毕业论文关键词 特征选择 RELIEF 特征权重 FSLSI 投影矩阵 MFA
Abstract Many applications, such as text processing, gene expression array analysis, and combinatorial chemistry, are characterized by high dimensional data, but usually only a small subset of features is really important. Feature selection is thus preferred. Feature selection can enhance subsequent classifier’s generalization capability and remarkably speed up learning and classification process. Moreover, it improves model interpretability and significantly reduces storage requirements. In this paper, we study two feature selection algorithms, namely RELIEF and FSLSI algorithm. RELIEF is considered one of the most successful algorithms for assessing the quality of features. The Key idea of RELIEF is to iteratively estimate feature weights according to their ability to discriminate between neighboring patterns.
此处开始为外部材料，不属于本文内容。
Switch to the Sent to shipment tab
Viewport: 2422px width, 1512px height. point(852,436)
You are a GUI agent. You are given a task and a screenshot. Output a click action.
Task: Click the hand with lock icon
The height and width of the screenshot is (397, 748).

FSLSI is a preprocessing step of LSI such that LSI can be efficiently approximated on large scale text corpus. It uses a projection matrix to project the vector to a lower dimensional feature space. We propose a novel algorithm, called Marginal Fisher
Analysis (MFA),the Key idea is concerning more documents when maximize the averaged margin in a weighted feature space.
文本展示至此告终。